**PASSAGE FOR REVIEW**
▼

How to Build Strong Team Culture
02.23.2017 | Jim Taylor
Because ski racing isn’t a team sport in the usual sense of the word, little attention is given to the influence that individual athletes can have on a ski team, whether healthy or toxic. Nor do we often think about how a team in ski racing as having a significant effect on the performances of its individual members. In NASTAR, we get to have fun with team races, both family and friend races, at Regional and National events.
Yet, have you ever been on a “downer” team? I’m talking about one that is permeated with negativity, unhealthy competition, and conflict? It sure doesn’t feel good, and it can definitely interfere with you skiing your best. As an athlete, it’s difficult to do much about it; all you can do is accept it or find another team. But, as a leader, you can have a big impact on how your team functions.
In addition to my psychology work with ski racers and athletes in general, I consult extensively in the corporate world where I help executives and companies to maximize individual and team performance. One of the most important areas I focus on in this work involves helping senior management to create an organizational culture that is positive and high performing. Developing a healthy team culture is as important in the ski racing world as it is in the corporate world. Let’s start with an understanding of what a team culture is and why it is of essential value.
A culture is the expression of a team’s values, attitudes, and goals about sports, competition, and relationships. It determines whether, for example, the team’s focus is on fun, improvement, or winning or whether it promotes individual accomplishment or team success. A team culture is so important because it directly influences many areas that affect team functioning and performance.
The culture establishes norms of acceptable behavior on a team, either explicitly or implicitly conveying to members what is allowed and what is not. These norms can dictate to team members how to behave, communicate, cooperate, and deal with conflict. When clear norms are established, everyone on a team is more likely to abide by them.
The culture creates the atmosphere that permeates every aspect of a team’s experience. Is the atmosphere relaxed or intense? Supportive or competitive?
All of these qualities of a culture have real implications for how the team functions, how its members get along, and, crucially, how the athletes on the team ski and the results they get. When a team has a defined culture that is understood and accepted by all of its members, they feel an implicit pressure (in the good sense) to support that culture.
Your goal is to create a team culture that nurtures individual and team growth, success, and fun.
Three Pillars of Team Culture
A team culture is comprised of three essential pillars that support all team functioning and performance: values, attitudes, and goals.

▲

**DATA SEGMENT**
▼

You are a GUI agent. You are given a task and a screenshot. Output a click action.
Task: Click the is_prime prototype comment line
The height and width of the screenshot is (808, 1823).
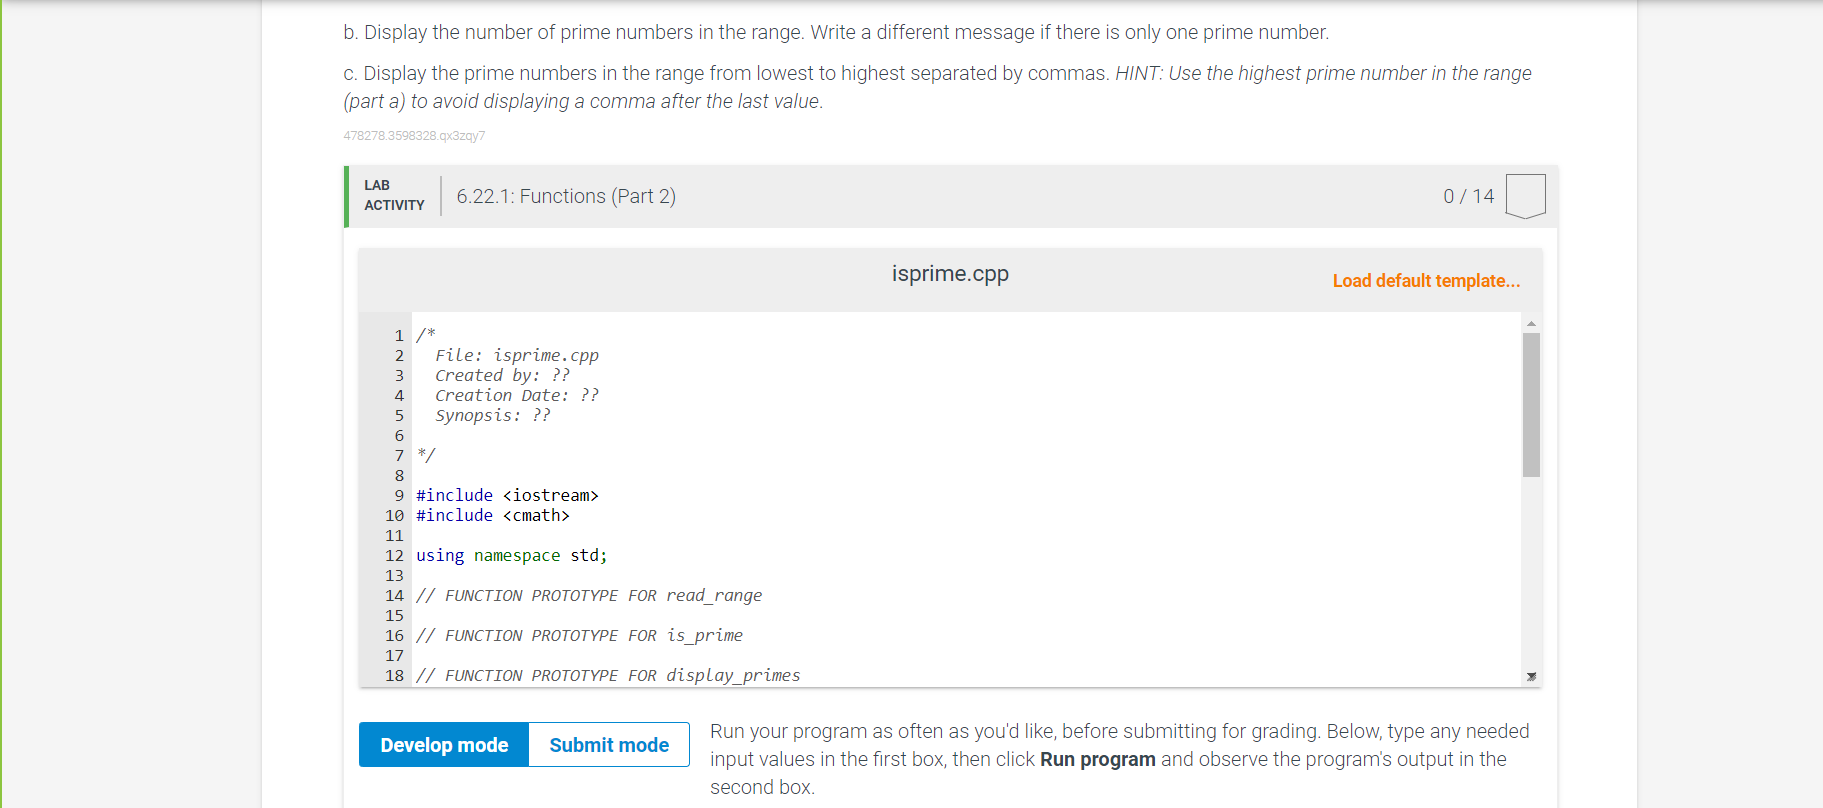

▲

**YOUR TASKS**
**1.** In the article on team culture, in what field outside ski racing does the writer consult extensively?
**2.** According to the article on team culture, what can a team's norms dictate to its members? List every item it names.
**3.** Resume the article on team culture after its final sentence.

**ANSWERS PROVIDED**
**1.** The corporate world.

**2.** How to behave, how to communicate, how to cooperate, and how to deal with conflict.

**3.**
Values are defined as principles or standards of behavior; your judgment of what is important in life. Values are so important because they guide the decisions and choices you and your racers make as a team and as individuals. Whatever you value most is where you will devote your time, effort, and energy. Here is a list of values that I believe are essential for ski racing success:
- Ownership/no excuses
- Hard work/best effort
- Respect of self and competition
Attitudes are defined as the way you think and feel about something. Attitudes are vital because they guide how racers think, feel, and act toward their ski racing. Here is a list of attitudes that I think are helpful in ski racing:
- Process, not outcome
- Challenge, not threat
- Seek out discomfort
- Mistakes and failure are good
- Never give up
I define goals as the object of a person’s ambition or effort; an aim or desired result. As you know so well, goals are vital for racers to motivate them and to direct their efforts. Here are some goals that I believe are useful for a team:
- Support and communication
- Process focus
- Consistently fast
- Respond positively to adversity
- Total preparation
- Bring it
- No regrets/take your shot!
- Have fun
For values, attitudes, and goals, the above lists are just suggestions and you should work with your athletes to create values, attitudes, and goals that best fit your team.
How a Team Culture Develops
Coaches can allow the culture of their team develop in one of two ways. First, it can emerge naturally as an expression of its individual members. The benefits to this organic approach is that team members feel a sense of ownership for the culture because they created it. But there is a risk that the creation of the team will be unfairly shaped by one or a few team members who may be particularly assertive or controlling, leaving other members of the team feeling marginalized and powerless. And a real danger can arise when the team culture is hijacked by a small subset of the team who are more interested in exerting their own power over the team, however unhealthy it might be. The result can be a truly toxic culture that serves neither the best interests of the team as a whole or its individual members.
The second approach, and the one that I recommend, is for coaches to take an active (though not dominating) role in the creation of a team culture. Through your leadership and open discussions with team members, your team can identify the values, attitudes, and goals that you and they want to act as the foundation of the team culture. This collaborative approach to team culture will ensure that everyone on the team feels a sense of ownership for the culture and, as a result, are more likely to live by its mandates.
Tools for Building a Team Culture
There are also some specific things you can do to actively develop and foster a healthy team culture.
- Be explicit in defining your team’s values, attitudes, and goals (make lists!).
- Identify and enlist team leaders to support the team culture.
- Provide opportunities to build team culture.
- Create shared responsibilities in which team members have to work together.
- Create team rituals such a pre-race dinners or after-race cool-downs.
- Schedule weekly check-ins to get feedback about how things are going.
- Recognize teachable moments and use them to encourage your team culture.